The point of a meta-analysis is to determine what the cumulation of studies shows to be the case, namely here that antiretroviral drugs cause bone loss. That a few studies did not report this is irrelevant, since those studies were included in the meta-analysis. Figure 1 shows details of 7 studies, 5 of which individually reported osteoporosis associated with ART, with an overall odds ratio of 2.38 (95% confidence interval 1.20, 4.75); the incidence of bone loss, as one would expect, was greater than of actual osteoporosis, with an odds ratio of 2.5. Protease inhibitors were specifically associated with osteoporosis at an overall odds ratio of 1.57; since this is markedly lower than the overall 2.38 for ART, evidently it is not only the protease inhibitors of HAART that cause bone loss.
And still the authors try somehow to exculpate antiretroviral treatment by emphasizing possibly confounding factors, such as that some longitudinal studies did not find increasing bone loss among HAART-treated individuals. But it is the initiation of HAART that needs to be examined, because bone loss is not rapid, and “the two published studies of treatment-naive HIV-infected patients show decreases in BMD with ART initiation”.
But let’s not accept the evidence too willingly:
“It is  not  clear,  however,  whether  the  decline  in  BMD observed with the initiation of ART can entirely account for  the  increased  prevalence  of  osteoporosis in  ART- treated  patients” [emphasis added].
Since bone loss tends to occur naturally as we age, and also in certain other conditions, for example after menopause in women, of course ART will not account “entirely” for all bone loss; it shouldn’t be expected to.
From the mainstream HIV/AIDS view, though, what is really needed, naturally, is more research:
“Further  longitudinal  studies  of  HIV  patients beginning therapy will be needed to clarify the effect of ART initiation and also provide information on the effect of individual antiretroviral agents on bone density”.
But how much does it matter if HAART does not “entirely” account for osteoporosis? Might it not be wise to abstain from HAART in the case of individuals whose only “symptoms” are being “HIV-positive” and having a CD4 count lower than that currently in vogue criterion (<200? <350? <500?) for beginning treatment?

One Response to “HIV/AIDS grift”

  1. realpc920 said

    The mainstream sincerely believes in its approach, and this makes it hard for them to see clearly. It should be obvious that HAART is deadly, especially if taken for long periods. However, they see it as life-saving and health-restoring. Just the opposite of what it really is.
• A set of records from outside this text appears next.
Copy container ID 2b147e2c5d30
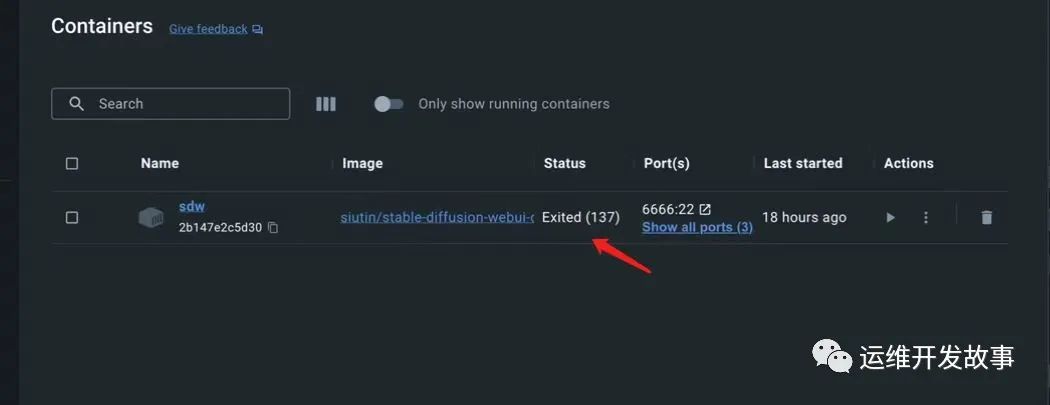This screenshot has width=1050, height=405. point(273,228)
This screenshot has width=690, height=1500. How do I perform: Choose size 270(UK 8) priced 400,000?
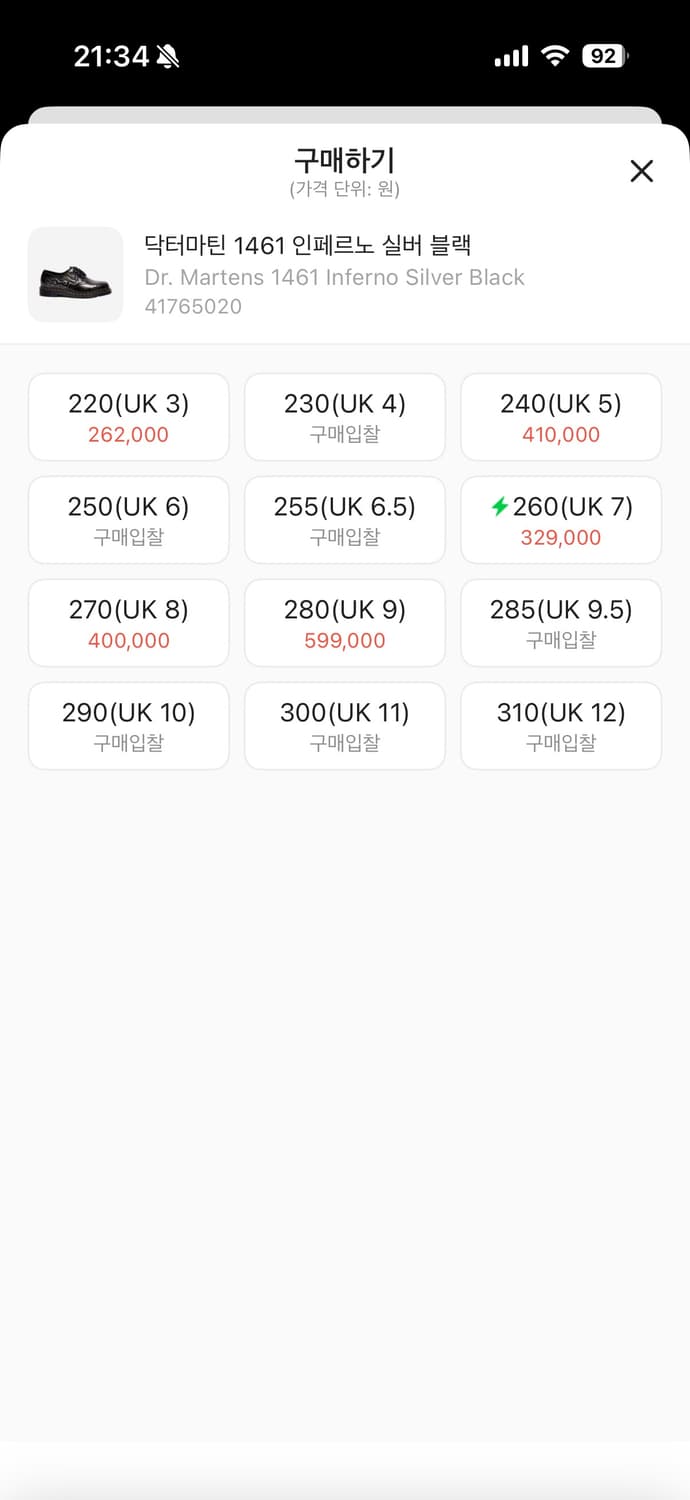[128, 623]
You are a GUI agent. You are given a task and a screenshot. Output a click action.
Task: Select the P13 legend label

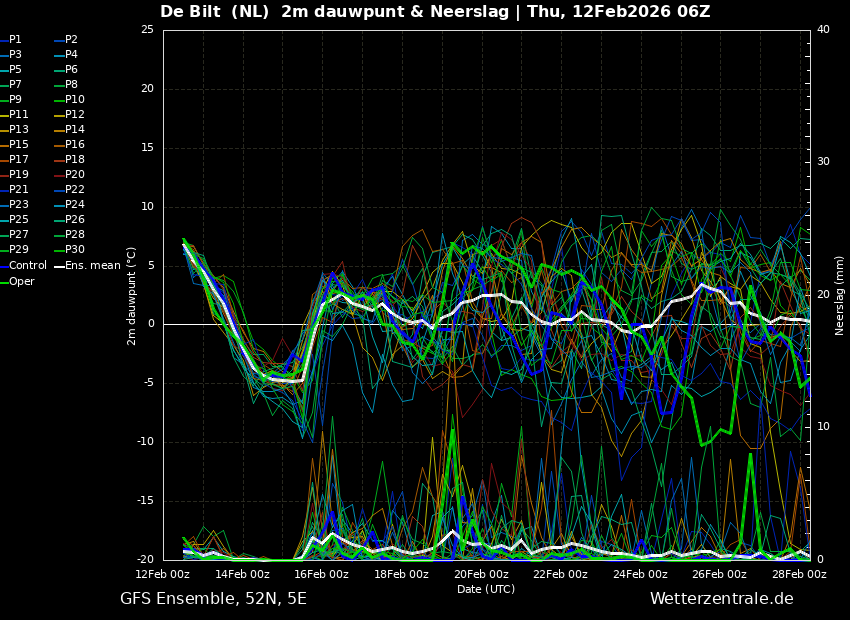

    Faith in drugs to cure or treat diseases results partly from the completely wrong idea that these drugs have improved health in general, and have lengthened the average life span.

    The drug companies are glad to take credit for our supposedly improving health. Cigarette smoking declines and heart disease and cancer mortality decrease somewhat, and the drug companies take credit.
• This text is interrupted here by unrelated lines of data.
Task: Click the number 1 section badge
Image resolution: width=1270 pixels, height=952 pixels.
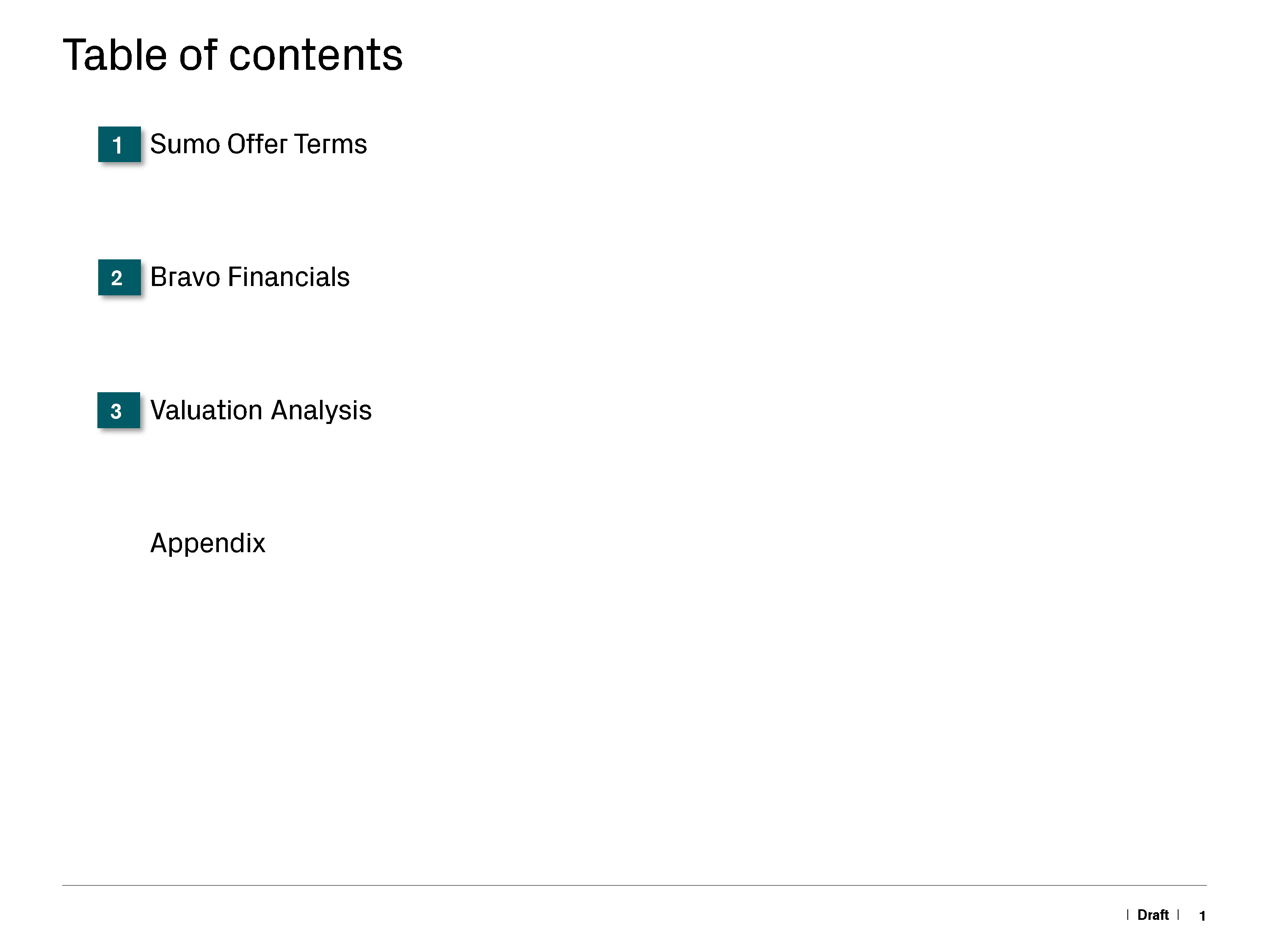Action: point(119,144)
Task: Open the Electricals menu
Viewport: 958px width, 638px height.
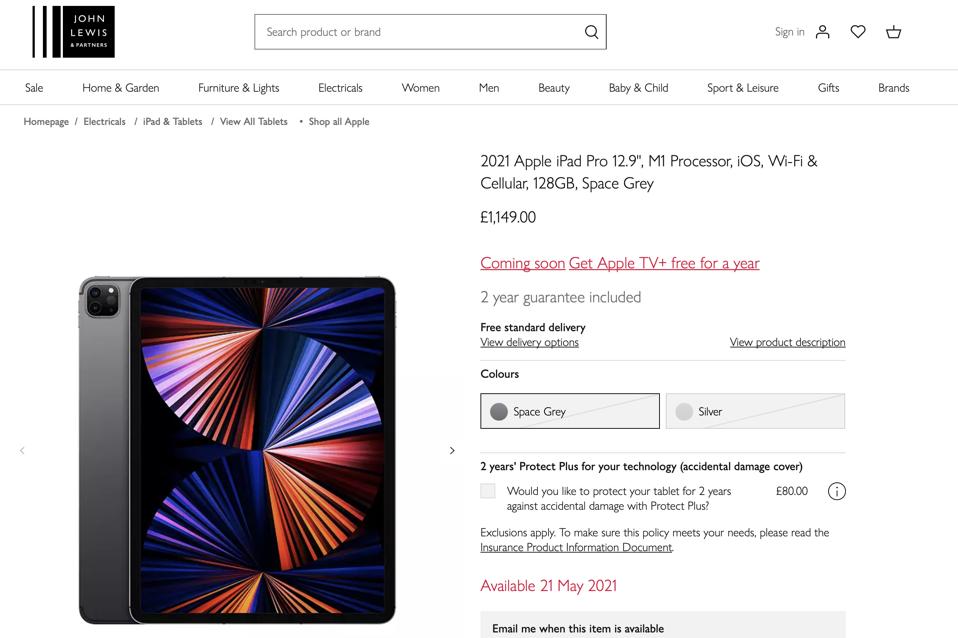Action: point(340,88)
    Infant mortality decreased during some period, dramatically raising the average life span, and the drug companies take credit. It must be the statins and the blood thinners and the chemotherapy.

    So, of course, they believe in HAART, no matter what the evidence.

    From what I have been able to find so far, HAART has never been shown to help AIDS patients, except during the first 2 years of treatment. Yet the mainstream still feels it is worth the horrible and deadly side effects.